Possible Viral Triggers
Several viruses have been investigated as potential triggers for IBM, including HIV, hepatitis C, and human T-lymphotropic virus type 1 (HTLV-1). IBM patients have a higher prevalence of hepatitis C and HTLV-1 infection than the general population, and many HIV-positive patients with inflammatory muscle disease eventually develop features consistent with IBM.
The viruses themselves don’t appear to infect muscle cells directly. Instead, viral material is found inside the immune cells and inflammatory cells that invade the muscle. One theory is that chronic viral infection accelerates immune cell aging, pushing certain immune cells into a hyperactive, dysfunctional state that then drives the attack on muscle tissue. This would explain why IBM is a disease of older adults and why certain chronic infections seem to increase risk.

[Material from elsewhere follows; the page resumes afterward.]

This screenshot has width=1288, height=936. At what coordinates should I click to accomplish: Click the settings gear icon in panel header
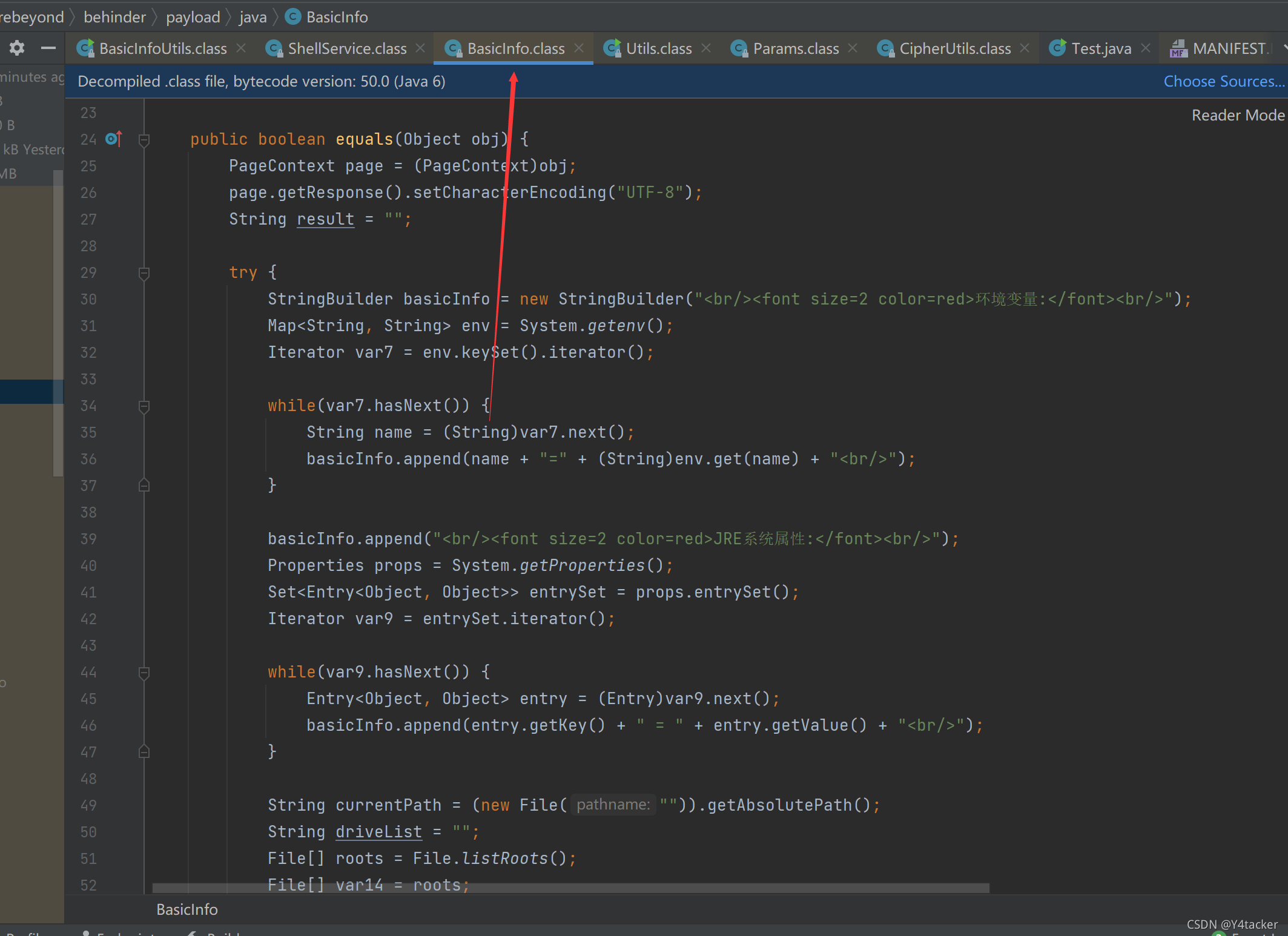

Which Muscles Are Affected and Why It Matters
IBM targets specific muscles in a pattern that helps distinguish it from other muscle diseases. The quadriceps (front of the thigh), the deep finger flexors in the forearm, and the inner calf muscle are consistently the most affected. This means early symptoms often include difficulty gripping objects, trouble climbing stairs, and frequent falls. Lower limbs are hit harder than upper limbs, and the weakness tends to be worse on the front of the legs than the back.
The disease progresses slowly, typically over years rather than months, and it primarily strikes people over 45. Unlike other inflammatory muscle diseases where treatment can halt or reverse damage, IBM’s degenerative component means that even aggressive immune-suppressing therapy fails to stop progression, which is why understanding the full range of causes is so critical to developing effective treatments.
How IBM Is Confirmed
Because IBM’s causes span both inflammation and degeneration, diagnosis requires evidence of both. A muscle biopsy is the gold standard, and pathologists look for three hallmark features: immune cells invading non-dying muscle fibers, rimmed vacuoles (tiny holes in muscle fibers bordered by debris), and protein aggregates that glow under special staining. However, up to 25% of people with clinical IBM don’t show rimmed vacuoles or protein deposits on biopsy, which can lead to misdiagnosis as a different inflammatory muscle disease and unnecessary treatment with steroids or immune-suppressing drugs.
The anti-cN1A antibody blood test can help resolve uncertain cases, particularly when a biopsy is inconclusive. Its high specificity means that a positive result strongly supports an IBM diagnosis, even if the biopsy findings are incomplete.